Records shown:
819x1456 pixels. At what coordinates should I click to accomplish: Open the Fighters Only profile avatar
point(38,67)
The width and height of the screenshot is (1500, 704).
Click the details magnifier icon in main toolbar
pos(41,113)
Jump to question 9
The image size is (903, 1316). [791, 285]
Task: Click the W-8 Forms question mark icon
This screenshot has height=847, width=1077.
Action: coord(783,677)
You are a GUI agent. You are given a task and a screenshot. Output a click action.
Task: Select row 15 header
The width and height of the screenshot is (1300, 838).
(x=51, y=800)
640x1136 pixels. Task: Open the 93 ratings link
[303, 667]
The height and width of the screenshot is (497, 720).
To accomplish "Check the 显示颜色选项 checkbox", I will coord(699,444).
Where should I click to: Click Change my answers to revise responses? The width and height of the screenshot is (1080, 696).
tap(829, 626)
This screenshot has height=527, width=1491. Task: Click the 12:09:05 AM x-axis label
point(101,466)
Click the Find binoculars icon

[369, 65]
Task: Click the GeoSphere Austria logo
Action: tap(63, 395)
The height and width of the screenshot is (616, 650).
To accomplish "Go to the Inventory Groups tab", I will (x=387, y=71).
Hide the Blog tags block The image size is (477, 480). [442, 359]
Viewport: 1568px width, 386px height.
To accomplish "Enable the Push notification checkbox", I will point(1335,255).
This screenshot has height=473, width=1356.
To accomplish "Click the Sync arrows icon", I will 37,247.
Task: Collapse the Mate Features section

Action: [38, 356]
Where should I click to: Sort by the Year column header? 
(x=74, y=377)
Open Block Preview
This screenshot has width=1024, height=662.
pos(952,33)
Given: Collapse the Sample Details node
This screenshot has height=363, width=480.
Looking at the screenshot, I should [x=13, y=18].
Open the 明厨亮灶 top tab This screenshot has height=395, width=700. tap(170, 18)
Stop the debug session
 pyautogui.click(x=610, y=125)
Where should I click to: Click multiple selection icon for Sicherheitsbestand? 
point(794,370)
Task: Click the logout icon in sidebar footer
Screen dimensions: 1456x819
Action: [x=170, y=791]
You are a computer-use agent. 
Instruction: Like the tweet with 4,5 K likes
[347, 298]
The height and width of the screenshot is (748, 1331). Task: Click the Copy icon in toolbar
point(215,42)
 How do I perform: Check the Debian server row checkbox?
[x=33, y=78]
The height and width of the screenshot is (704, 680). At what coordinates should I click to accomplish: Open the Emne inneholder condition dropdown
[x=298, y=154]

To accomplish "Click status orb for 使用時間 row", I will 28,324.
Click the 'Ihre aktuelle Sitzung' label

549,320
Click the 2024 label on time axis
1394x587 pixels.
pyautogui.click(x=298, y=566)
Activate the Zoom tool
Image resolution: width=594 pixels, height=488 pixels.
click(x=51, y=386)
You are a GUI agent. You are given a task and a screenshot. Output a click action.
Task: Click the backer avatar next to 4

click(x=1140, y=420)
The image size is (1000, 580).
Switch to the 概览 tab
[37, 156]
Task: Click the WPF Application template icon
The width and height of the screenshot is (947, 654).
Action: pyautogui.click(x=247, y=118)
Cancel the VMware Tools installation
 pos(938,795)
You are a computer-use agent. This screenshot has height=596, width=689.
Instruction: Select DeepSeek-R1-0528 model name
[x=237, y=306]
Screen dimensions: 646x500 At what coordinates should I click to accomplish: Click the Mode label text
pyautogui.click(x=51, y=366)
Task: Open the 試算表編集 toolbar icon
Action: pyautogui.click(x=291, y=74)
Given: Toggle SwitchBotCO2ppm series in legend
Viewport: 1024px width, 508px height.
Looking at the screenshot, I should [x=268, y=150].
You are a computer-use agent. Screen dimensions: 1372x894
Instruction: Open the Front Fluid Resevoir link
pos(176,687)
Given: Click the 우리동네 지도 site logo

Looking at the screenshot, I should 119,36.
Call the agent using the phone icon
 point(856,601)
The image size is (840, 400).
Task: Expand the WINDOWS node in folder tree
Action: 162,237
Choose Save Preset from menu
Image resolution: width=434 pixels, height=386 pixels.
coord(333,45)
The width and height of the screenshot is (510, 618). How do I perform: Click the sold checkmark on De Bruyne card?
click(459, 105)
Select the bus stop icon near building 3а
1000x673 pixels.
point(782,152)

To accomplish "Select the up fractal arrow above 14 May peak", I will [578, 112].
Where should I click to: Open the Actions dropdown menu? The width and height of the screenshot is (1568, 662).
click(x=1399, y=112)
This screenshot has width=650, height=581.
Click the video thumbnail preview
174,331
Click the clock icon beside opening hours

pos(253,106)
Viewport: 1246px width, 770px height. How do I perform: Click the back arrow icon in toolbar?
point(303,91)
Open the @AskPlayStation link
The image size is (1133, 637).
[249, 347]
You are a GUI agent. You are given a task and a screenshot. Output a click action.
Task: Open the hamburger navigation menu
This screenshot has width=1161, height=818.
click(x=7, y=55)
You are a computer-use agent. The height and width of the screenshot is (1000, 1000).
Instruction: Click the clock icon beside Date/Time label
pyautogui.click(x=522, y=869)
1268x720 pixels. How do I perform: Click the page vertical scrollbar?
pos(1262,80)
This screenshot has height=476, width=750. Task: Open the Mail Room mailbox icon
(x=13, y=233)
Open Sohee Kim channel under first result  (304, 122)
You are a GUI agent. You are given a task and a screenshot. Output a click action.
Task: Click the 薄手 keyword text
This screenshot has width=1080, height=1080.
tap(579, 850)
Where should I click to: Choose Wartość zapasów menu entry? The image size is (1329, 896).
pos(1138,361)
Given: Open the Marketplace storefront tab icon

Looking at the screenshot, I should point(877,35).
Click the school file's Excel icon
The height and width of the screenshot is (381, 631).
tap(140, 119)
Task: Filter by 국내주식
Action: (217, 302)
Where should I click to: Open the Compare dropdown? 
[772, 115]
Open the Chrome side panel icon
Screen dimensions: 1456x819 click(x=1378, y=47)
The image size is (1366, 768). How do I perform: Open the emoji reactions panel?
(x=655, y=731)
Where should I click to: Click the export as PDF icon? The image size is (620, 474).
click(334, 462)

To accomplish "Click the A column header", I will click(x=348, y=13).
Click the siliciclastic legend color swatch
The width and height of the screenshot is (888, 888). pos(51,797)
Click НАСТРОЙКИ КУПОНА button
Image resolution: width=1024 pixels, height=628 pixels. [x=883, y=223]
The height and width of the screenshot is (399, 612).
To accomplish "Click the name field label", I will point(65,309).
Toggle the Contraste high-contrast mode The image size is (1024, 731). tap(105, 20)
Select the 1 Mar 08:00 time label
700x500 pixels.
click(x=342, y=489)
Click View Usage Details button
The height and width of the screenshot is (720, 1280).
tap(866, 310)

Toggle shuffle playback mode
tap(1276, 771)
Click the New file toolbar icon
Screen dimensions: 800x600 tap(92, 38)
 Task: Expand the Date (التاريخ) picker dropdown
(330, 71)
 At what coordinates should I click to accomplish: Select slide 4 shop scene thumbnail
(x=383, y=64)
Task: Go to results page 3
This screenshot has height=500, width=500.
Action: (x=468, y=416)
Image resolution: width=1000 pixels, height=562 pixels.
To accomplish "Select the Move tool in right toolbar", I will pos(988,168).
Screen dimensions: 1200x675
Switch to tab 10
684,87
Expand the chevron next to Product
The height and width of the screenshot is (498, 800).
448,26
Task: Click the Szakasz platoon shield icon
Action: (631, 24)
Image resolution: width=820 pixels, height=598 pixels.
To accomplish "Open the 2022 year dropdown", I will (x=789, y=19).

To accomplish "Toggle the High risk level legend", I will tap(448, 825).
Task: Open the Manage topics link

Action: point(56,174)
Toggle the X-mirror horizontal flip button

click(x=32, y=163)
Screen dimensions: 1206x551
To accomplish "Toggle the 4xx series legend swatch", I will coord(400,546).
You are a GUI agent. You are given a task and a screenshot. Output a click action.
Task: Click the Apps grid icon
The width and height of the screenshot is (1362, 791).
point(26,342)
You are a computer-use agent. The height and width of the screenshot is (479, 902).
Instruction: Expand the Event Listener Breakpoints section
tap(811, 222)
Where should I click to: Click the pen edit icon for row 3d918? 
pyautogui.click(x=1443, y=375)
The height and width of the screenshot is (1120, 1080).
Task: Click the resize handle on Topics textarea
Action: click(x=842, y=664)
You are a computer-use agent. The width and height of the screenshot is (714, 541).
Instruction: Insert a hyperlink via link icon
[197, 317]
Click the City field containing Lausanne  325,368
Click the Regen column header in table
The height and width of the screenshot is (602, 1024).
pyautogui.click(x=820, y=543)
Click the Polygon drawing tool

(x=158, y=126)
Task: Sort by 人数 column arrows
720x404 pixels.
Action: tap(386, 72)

Activity: How many lines in the listing above have the word "arrows" in them? Count them and give the number alone.

Written reply: 2